§ **Task inputs**
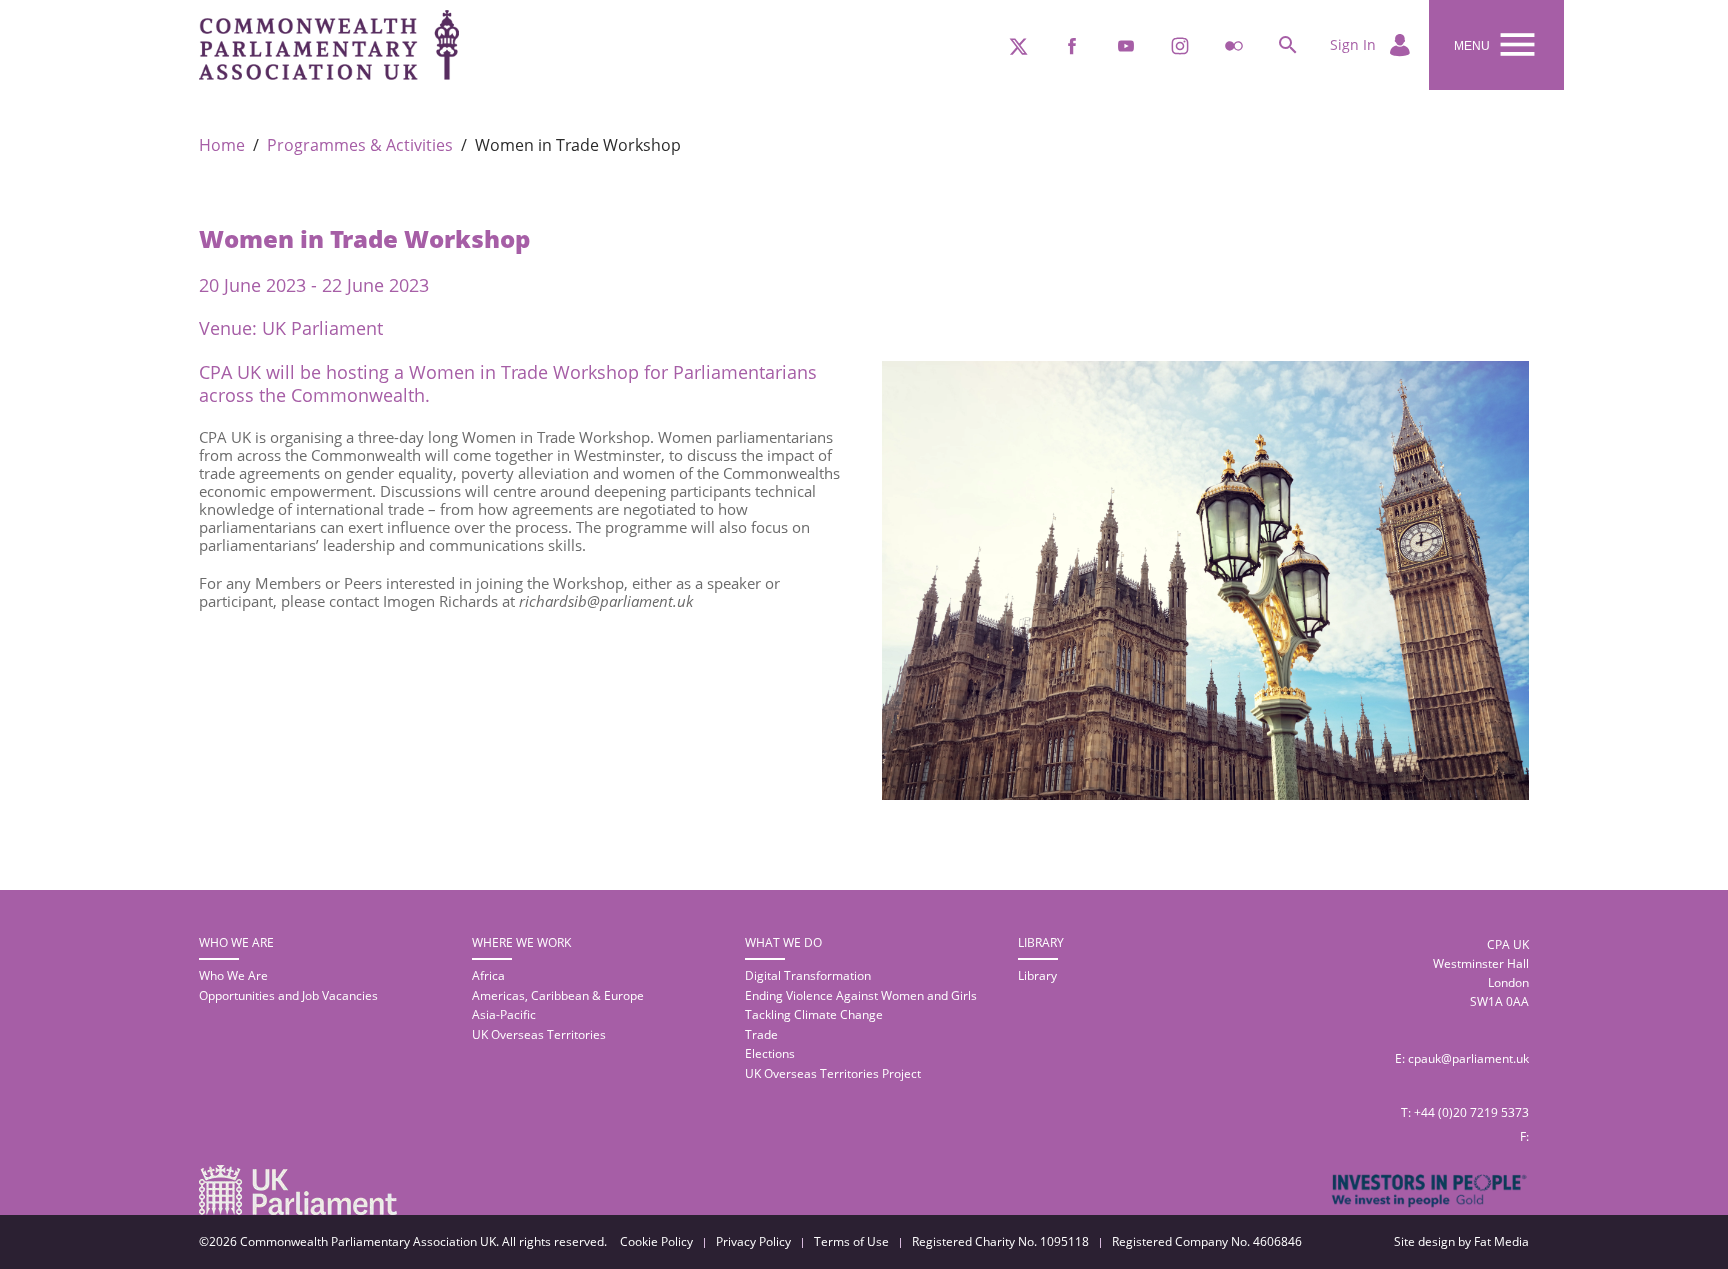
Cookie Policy (656, 1242)
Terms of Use (851, 1242)
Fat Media (1501, 1241)
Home (222, 145)
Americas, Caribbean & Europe (558, 995)
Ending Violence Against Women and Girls (861, 995)
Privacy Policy (753, 1242)
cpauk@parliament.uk (1468, 1058)
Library (1037, 975)
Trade (761, 1034)
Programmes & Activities (360, 145)
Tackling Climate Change (814, 1014)
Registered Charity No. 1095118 (1000, 1242)
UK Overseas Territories (539, 1034)
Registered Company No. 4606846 (1207, 1242)
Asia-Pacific (504, 1014)
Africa (488, 975)
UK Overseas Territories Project (833, 1073)
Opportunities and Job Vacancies (288, 995)
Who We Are (233, 975)
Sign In (1355, 44)
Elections (770, 1053)
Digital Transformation (808, 975)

§ **Problem to work on**
Exactly the lines from the one containing "Terms of Use (851, 1242)" to the final line of the entries must be restated, and no others.

§ **Result below**
Terms of Use (851, 1242)
Fat Media (1501, 1241)
Home (222, 145)
Americas, Caribbean & Europe (558, 995)
Ending Violence Against Women and Girls (861, 995)
Privacy Policy (753, 1242)
cpauk@parliament.uk (1468, 1058)
Library (1037, 975)
Trade (761, 1034)
Programmes & Activities (360, 145)
Tackling Climate Change (814, 1014)
Registered Charity No. 1095118 (1000, 1242)
UK Overseas Territories (539, 1034)
Registered Company No. 4606846 (1207, 1242)
Asia-Pacific (504, 1014)
Africa (488, 975)
UK Overseas Territories Project (833, 1073)
Opportunities and Job Vacancies (288, 995)
Who We Are (233, 975)
Sign In (1355, 44)
Elections (770, 1053)
Digital Transformation (808, 975)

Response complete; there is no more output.